Contributions de l’Inserm à la recherche sur le site

Toxicologie – Neuro-pharmaco-nutrition

Etienne Fournier a dirigé l’unité de recherche Inserm 26 de toxicologie expérimentale de 1961 à 1982. Ses travaux en neuro-toxicologie ont porté sur les modifications des processus de trans¬port sang-cerveau au cours du développement et lors de certaines intoxications et sur la relation entre les formes de trans¬port plasmatique et la pénétration cérébrale des métaux. En matière de cytotoxicité, il a mis au  point  des  modèles de  cellules en culture pour des études toxicologiques (cellules gliales, cellules endothéliales). Et enfin, dans le champ de la pharmaco-toxicologie clinique, il a étudié les allergies expérimentales aux substances chimiques (mécanismes des effets adverses des drogues psychotropes, notamment).

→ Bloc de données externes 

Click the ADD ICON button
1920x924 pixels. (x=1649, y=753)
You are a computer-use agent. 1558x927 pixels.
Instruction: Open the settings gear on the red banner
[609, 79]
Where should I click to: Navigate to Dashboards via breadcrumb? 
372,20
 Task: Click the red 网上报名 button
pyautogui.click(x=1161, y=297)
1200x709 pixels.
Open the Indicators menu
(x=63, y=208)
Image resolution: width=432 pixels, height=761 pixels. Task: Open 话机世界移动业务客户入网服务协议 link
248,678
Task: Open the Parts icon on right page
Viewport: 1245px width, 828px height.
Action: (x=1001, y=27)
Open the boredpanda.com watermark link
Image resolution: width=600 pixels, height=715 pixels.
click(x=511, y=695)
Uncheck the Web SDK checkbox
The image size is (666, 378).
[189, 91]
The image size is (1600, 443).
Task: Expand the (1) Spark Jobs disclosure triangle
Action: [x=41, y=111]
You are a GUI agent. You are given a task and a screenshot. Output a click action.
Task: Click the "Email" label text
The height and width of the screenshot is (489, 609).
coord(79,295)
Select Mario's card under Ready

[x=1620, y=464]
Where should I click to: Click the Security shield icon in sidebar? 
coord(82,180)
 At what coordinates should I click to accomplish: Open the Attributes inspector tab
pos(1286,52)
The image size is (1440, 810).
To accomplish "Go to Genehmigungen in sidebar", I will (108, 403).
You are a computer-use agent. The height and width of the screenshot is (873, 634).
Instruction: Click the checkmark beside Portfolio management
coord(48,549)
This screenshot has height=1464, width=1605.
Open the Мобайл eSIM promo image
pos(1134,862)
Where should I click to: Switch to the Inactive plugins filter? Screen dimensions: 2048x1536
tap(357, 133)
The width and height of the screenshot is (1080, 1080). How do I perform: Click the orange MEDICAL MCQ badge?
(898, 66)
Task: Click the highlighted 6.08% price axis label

Jean-Marie Bourre lui succède en 1983, l’unité prenant l’intitulé "Mécanismes d’action des toxiques sur les membranes du système nerveux” de 1983 à 1994, puis "Echanges moléculaires entre le cerveau et le sang” de 1995 à 2003. Après avoir poursuivi et développé les recherches d’Etienne Fournier, il va mener des études sur le métabolisme des acides gras saturés et mono-insaturés. Il se  consacrera, largement ensuite, en collaboration avec l’INRA, aux effets des acides gras poly-insaturés oméga-3 sur les structures et les fonctions du cerveau, en particulier au cours du développement, puis lors du vieillissement. Il a été à l'origine de la recomposition d'un certain nombre d'aliments, en particulier les laits adaptés et un certain nombre d'huiles végétales de consommation courante, et a participé à la préservation de certaines activités agricoles, comme la culture du colza.